Unfortunately, much of the rest of America seems to be going in the opposite direction. Young people highlight their “mental health struggles,” and pull their punches in terms of ambition and audacity. The trend is towards embracing disappointment and dysfunction. “I’m so tired.” “I need to rest.” “The world is falling apart and I’m overwhelmed!” “I’m in crisis!” Anxiety and angst, and their kissing cousins exhaustion and depression, are rife. People increasingly take cannabis everyday for “medicinal purposes,” and they think that’s normal. Everything is victimization and trauma. Harm reduction. It is a defensive stance. It is life on unfirm ground, in my opinion. It is a weak position, in retreat. Teenagers used to struggle with being bored. Now they’re just mostly anxious. Fight against that, my daughter.
Look elsewhere, Elizabeth. Look at your father and his example. Look at the stoical Korean martial arts masters who were so important to him. Look at the lessons learned on the mats in your Muy Thai training. Examine what you learned explicitly, and also try to understand what you learned implicitly. “Teach all the time. If necessary, use words.” Exactly. “What you do speaks so powerfully I can’t hear what you say.” Totally. What is the lesson here? It is this: The ability to discern what is important and what is not. And the focus to work towards important goals and overcome obstacles and difficulties: my daughters, you are doing this now (whether you know it or not). Forward momentum and success in life begets more of the same moving forward. This is also true of disappointment and failure.

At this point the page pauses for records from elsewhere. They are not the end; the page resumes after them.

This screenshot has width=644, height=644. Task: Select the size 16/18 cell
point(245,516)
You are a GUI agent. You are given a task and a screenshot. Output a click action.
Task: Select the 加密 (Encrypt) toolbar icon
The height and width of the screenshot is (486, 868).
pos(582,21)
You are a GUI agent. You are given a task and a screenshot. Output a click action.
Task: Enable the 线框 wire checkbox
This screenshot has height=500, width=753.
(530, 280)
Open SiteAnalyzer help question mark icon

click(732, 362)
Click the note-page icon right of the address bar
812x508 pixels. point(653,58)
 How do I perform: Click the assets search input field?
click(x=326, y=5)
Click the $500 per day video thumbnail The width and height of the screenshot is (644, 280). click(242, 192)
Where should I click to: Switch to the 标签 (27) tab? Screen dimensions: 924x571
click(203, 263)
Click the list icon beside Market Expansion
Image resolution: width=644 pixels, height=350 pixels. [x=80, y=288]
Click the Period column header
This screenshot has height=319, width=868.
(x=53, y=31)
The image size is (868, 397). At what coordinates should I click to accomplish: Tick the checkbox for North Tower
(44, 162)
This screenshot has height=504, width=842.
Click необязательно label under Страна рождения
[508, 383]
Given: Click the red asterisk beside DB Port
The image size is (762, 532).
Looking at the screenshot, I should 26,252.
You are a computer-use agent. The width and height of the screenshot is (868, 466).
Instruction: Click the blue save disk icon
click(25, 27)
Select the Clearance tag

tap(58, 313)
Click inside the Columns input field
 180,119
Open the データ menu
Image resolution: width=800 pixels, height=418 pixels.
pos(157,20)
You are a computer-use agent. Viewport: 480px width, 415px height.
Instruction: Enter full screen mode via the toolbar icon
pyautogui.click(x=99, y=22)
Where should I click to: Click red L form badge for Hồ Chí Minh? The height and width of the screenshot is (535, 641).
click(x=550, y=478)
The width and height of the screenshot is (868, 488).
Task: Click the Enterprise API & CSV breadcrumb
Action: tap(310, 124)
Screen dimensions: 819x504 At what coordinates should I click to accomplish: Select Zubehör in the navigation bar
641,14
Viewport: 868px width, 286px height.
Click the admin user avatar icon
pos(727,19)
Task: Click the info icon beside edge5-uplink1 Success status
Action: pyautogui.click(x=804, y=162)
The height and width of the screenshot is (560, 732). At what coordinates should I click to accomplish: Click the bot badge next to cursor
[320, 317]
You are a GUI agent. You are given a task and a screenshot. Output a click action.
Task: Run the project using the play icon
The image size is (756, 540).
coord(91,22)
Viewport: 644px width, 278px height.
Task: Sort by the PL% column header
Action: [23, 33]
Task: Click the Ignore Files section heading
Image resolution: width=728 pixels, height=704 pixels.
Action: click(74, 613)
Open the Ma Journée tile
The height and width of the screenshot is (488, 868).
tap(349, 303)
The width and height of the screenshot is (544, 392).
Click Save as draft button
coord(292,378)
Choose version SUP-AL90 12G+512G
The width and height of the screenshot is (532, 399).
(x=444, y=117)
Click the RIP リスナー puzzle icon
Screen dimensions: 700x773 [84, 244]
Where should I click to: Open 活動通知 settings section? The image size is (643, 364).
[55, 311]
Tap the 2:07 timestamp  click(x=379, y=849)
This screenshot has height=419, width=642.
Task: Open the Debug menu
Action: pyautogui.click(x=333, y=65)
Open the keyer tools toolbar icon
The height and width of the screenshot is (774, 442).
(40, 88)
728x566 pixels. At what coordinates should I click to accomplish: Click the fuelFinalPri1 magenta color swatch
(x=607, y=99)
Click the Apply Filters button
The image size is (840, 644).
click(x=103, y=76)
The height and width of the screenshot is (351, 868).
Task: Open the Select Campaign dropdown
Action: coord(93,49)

I love you, my daughters. A successful parent makes himself unnecessary: he helps produce children who can take care of themselves without mommy or daddy always wiping their nose. How many young people nowadays never really move beyond needing their parents to clean up their messes? My wife and I want something better for ourselves and our daughters.
So here it goes: Julia and Elizabeth, independence and autonomy are straight ahead: college, grad school, travel, career, love, motherhood, etc. Go forth and pursue the manifold possibilities which lie ahead of you. Your family, your inheritance, your backstop – it all lays solidly behind to help launch you towards adult life. You can do it. It is all there awaiting you. Get excited! Embrace life, don’t retreat from it. Your father (and mother) will always be your biggest fans.